How to complete this task: Starting with the line that contains "Datenschutzerklärung (590, 1626)" and stopping after the line that contains "Versandinfos (325, 1626)", copy the entries below exactly. Include nothing else.

═════ Given data ═════

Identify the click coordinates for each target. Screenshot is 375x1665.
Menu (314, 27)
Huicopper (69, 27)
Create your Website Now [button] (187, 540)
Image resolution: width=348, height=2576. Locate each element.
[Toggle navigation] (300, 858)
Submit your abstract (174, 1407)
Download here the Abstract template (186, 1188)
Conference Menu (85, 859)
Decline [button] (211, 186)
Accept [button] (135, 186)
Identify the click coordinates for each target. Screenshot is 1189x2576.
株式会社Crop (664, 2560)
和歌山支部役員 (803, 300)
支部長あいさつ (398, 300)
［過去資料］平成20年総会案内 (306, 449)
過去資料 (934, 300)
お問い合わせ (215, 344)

═════
═════ Given data ═════

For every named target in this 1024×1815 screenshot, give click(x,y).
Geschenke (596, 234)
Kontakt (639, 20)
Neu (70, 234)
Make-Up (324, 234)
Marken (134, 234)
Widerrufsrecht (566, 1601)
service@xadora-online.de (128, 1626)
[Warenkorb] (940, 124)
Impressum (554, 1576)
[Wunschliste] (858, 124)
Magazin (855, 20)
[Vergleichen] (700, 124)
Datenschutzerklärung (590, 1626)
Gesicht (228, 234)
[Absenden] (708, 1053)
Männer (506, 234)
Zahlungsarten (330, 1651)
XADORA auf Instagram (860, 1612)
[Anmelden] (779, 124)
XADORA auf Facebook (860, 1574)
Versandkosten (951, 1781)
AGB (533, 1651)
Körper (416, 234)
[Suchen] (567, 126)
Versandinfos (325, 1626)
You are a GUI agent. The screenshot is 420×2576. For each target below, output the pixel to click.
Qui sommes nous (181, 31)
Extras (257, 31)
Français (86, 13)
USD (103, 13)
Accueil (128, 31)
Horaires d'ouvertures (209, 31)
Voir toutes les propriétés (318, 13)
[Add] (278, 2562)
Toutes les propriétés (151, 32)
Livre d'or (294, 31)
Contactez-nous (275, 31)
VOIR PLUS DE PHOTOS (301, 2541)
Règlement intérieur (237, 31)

═════

Response to the exercise:
Datenschutzerklärung (590, 1626)
Gesicht (228, 234)
[Absenden] (708, 1053)
Männer (506, 234)
Zahlungsarten (330, 1651)
XADORA auf Instagram (860, 1612)
[Anmelden] (779, 124)
XADORA auf Facebook (860, 1574)
Versandkosten (951, 1781)
AGB (533, 1651)
Körper (416, 234)
[Suchen] (567, 126)
Versandinfos (325, 1626)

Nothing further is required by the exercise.